Data for locating words and elements:
══════
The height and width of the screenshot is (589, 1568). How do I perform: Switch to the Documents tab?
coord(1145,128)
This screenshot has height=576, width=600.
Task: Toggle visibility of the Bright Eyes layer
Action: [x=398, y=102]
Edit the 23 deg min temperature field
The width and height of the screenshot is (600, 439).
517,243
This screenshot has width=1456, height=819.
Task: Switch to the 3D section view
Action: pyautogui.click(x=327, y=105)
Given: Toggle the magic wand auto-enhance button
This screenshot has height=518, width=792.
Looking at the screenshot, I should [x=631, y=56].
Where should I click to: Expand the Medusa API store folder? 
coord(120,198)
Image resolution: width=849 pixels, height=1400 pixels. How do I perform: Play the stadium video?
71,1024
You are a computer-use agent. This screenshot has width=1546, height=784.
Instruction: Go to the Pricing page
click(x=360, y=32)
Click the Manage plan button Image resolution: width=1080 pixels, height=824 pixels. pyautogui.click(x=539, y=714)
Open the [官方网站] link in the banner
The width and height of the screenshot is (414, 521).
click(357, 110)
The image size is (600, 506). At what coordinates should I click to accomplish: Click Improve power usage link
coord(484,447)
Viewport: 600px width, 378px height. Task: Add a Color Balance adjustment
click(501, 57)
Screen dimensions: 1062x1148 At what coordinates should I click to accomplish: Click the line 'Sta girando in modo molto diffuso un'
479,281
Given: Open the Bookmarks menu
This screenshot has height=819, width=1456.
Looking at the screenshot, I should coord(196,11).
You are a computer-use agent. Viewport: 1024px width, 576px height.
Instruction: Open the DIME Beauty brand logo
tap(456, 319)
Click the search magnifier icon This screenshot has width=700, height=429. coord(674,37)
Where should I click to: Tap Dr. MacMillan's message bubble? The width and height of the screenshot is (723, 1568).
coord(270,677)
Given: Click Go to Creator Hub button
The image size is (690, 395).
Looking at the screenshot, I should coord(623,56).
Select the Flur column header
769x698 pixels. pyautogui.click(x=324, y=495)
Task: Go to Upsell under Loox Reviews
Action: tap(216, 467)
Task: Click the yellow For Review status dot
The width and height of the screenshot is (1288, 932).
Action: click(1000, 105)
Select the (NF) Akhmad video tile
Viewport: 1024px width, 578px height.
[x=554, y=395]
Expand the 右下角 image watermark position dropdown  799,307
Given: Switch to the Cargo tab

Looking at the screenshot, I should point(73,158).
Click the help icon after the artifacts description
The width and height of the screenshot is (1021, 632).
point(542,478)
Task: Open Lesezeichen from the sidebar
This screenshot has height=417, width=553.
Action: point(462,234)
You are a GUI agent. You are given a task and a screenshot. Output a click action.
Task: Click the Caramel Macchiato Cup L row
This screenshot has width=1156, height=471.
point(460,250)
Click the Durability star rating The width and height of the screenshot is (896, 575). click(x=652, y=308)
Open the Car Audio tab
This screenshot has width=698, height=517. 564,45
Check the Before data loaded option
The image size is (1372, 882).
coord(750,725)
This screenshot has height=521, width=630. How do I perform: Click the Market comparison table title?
══════
(Problem to solve) Go through all of the material above and change every "Where should I click to" to "What should I click to". Keep everything else the same.

(Exercise result)
The height and width of the screenshot is (589, 1568). How do I perform: Switch to the Documents tab?
coord(1145,128)
This screenshot has height=576, width=600.
Task: Toggle visibility of the Bright Eyes layer
Action: [x=398, y=102]
Edit the 23 deg min temperature field
The width and height of the screenshot is (600, 439).
517,243
This screenshot has width=1456, height=819.
Task: Switch to the 3D section view
Action: pyautogui.click(x=327, y=105)
Given: Toggle the magic wand auto-enhance button
This screenshot has height=518, width=792.
Looking at the screenshot, I should [x=631, y=56].
What should I click to: Expand the Medusa API store folder? 
coord(120,198)
Image resolution: width=849 pixels, height=1400 pixels. How do I perform: Play the stadium video?
71,1024
You are a computer-use agent. This screenshot has width=1546, height=784.
Instruction: Go to the Pricing page
click(x=360, y=32)
Click the Manage plan button Image resolution: width=1080 pixels, height=824 pixels. pyautogui.click(x=539, y=714)
Open the [官方网站] link in the banner
The width and height of the screenshot is (414, 521).
click(357, 110)
The image size is (600, 506). At what coordinates should I click to accomplish: Click Improve power usage link
coord(484,447)
Viewport: 600px width, 378px height. Task: Add a Color Balance adjustment
click(501, 57)
Screen dimensions: 1062x1148 At what coordinates should I click to accomplish: Click the line 'Sta girando in modo molto diffuso un'
479,281
Given: Open the Bookmarks menu
This screenshot has height=819, width=1456.
Looking at the screenshot, I should coord(196,11).
You are a computer-use agent. Viewport: 1024px width, 576px height.
Instruction: Open the DIME Beauty brand logo
tap(456, 319)
Click the search magnifier icon This screenshot has width=700, height=429. coord(674,37)
What should I click to: Tap Dr. MacMillan's message bubble? The width and height of the screenshot is (723, 1568).
coord(270,677)
Given: Click Go to Creator Hub button
The image size is (690, 395).
Looking at the screenshot, I should coord(623,56).
Select the Flur column header
769x698 pixels. pyautogui.click(x=324, y=495)
Task: Go to Upsell under Loox Reviews
Action: tap(216, 467)
Task: Click the yellow For Review status dot
The width and height of the screenshot is (1288, 932).
Action: click(1000, 105)
Select the (NF) Akhmad video tile
Viewport: 1024px width, 578px height.
[x=554, y=395]
Expand the 右下角 image watermark position dropdown  799,307
Given: Switch to the Cargo tab

Looking at the screenshot, I should point(73,158).
Click the help icon after the artifacts description
The width and height of the screenshot is (1021, 632).
point(542,478)
Task: Open Lesezeichen from the sidebar
This screenshot has height=417, width=553.
Action: point(462,234)
You are a GUI agent. You are given a task and a screenshot. Output a click action.
Task: Click the Caramel Macchiato Cup L row
This screenshot has width=1156, height=471.
point(460,250)
Click the Durability star rating The width and height of the screenshot is (896, 575). click(x=652, y=308)
Open the Car Audio tab
This screenshot has width=698, height=517. 564,45
Check the Before data loaded option
The image size is (1372, 882).
coord(750,725)
This screenshot has height=521, width=630. How do I perform: Click the Market comparison table title?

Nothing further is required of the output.